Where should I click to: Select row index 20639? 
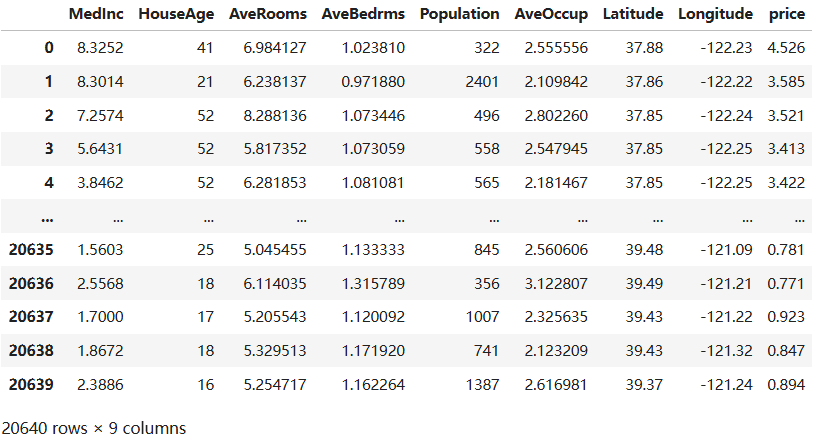click(31, 384)
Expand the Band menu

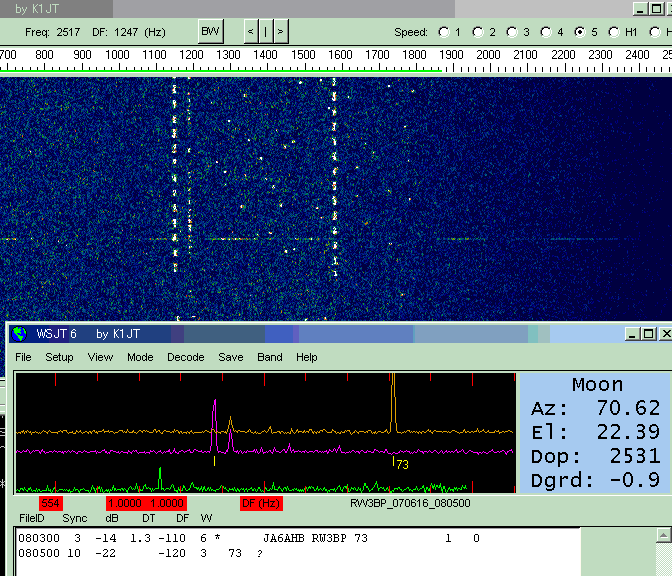tap(270, 357)
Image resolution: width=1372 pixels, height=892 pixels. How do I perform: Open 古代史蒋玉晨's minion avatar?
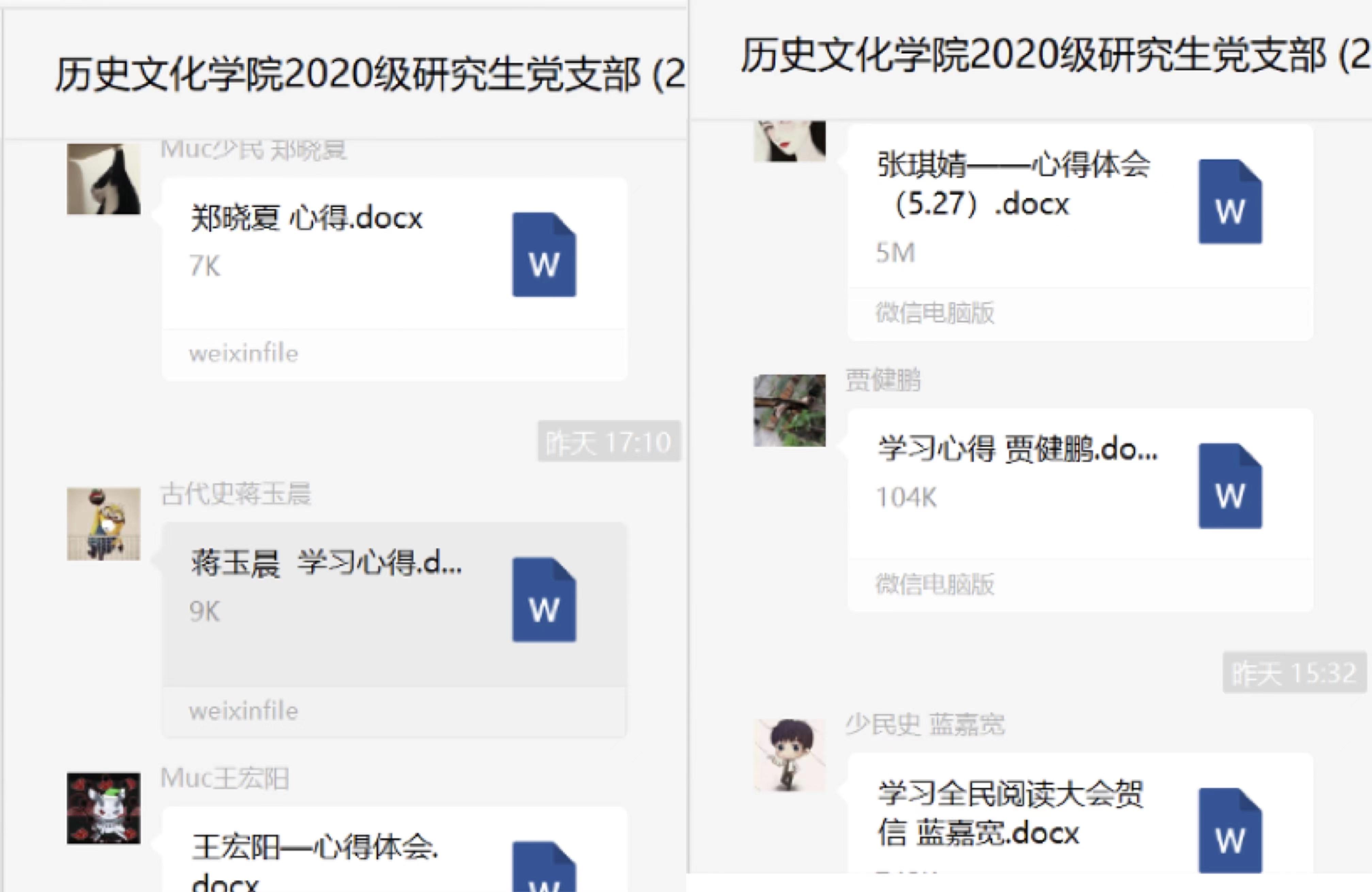click(104, 524)
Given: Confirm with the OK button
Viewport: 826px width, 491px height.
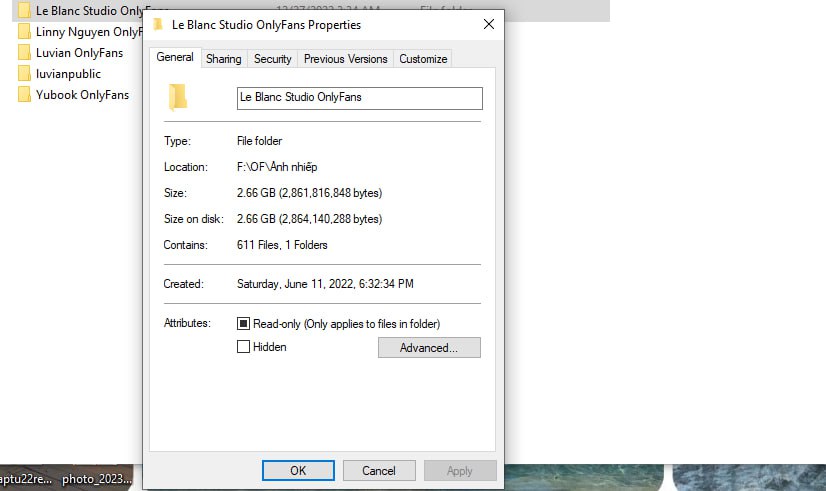Looking at the screenshot, I should [x=298, y=470].
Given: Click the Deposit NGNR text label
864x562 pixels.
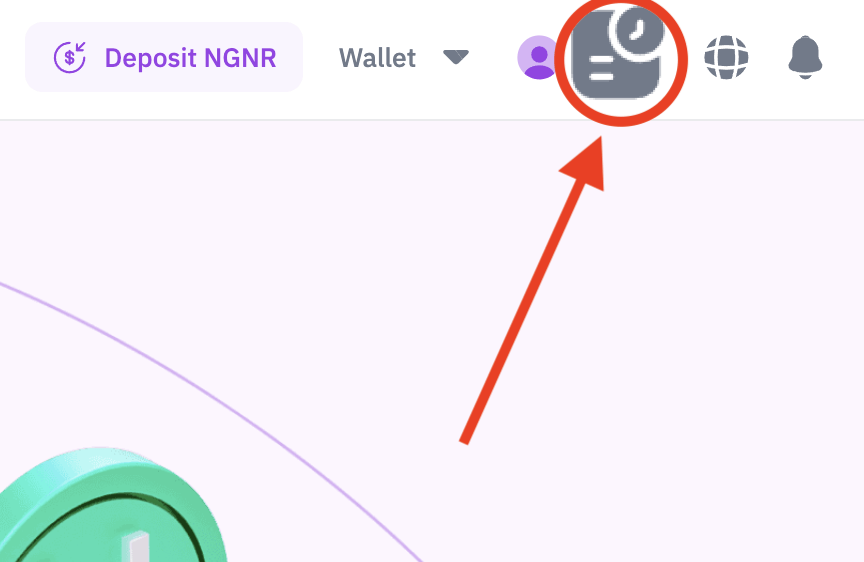Looking at the screenshot, I should (x=190, y=58).
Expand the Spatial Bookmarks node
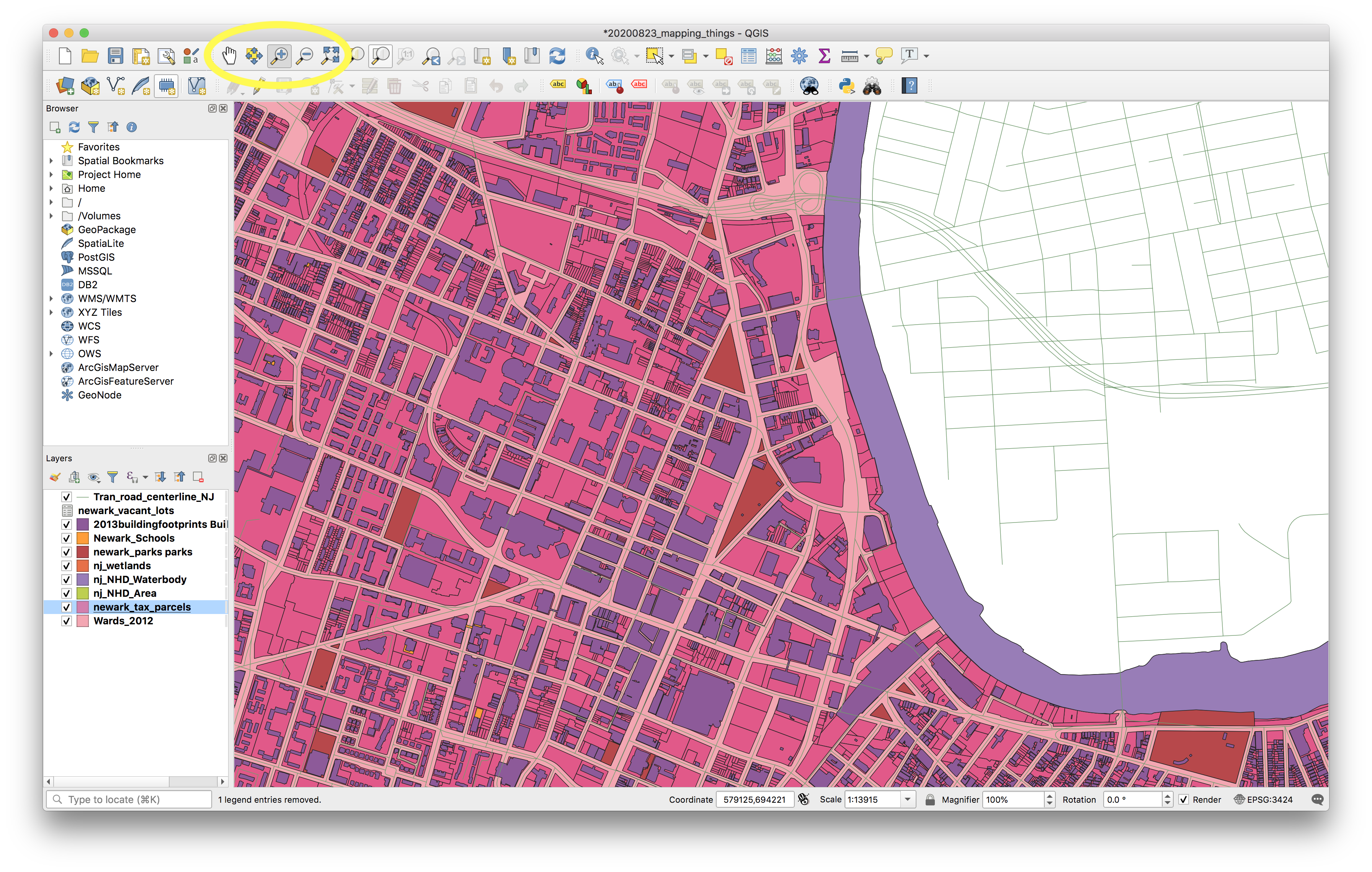 [x=51, y=161]
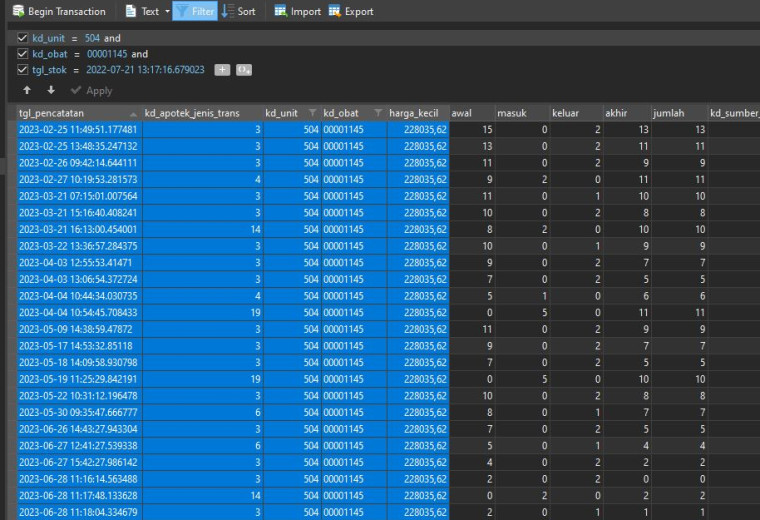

- - - - -

Written task:
Switch every "Expand" in the listing above to "Collapse" and write out the rest of each line as it stands. Omit the pictures from your answer.

Response for this exercise:
Where should I click to: Select row index 20639? 
click(31, 384)
Collapse the Band menu

tap(270, 357)
Image resolution: width=1372 pixels, height=892 pixels. How do I perform: Open 古代史蒋玉晨's minion avatar?
click(104, 524)
Given: Confirm with the OK button
Viewport: 826px width, 491px height.
Looking at the screenshot, I should [x=298, y=470].
Given: Click the Deposit NGNR text label
864x562 pixels.
Looking at the screenshot, I should (x=190, y=58).
Collapse the Spatial Bookmarks node
 [x=51, y=161]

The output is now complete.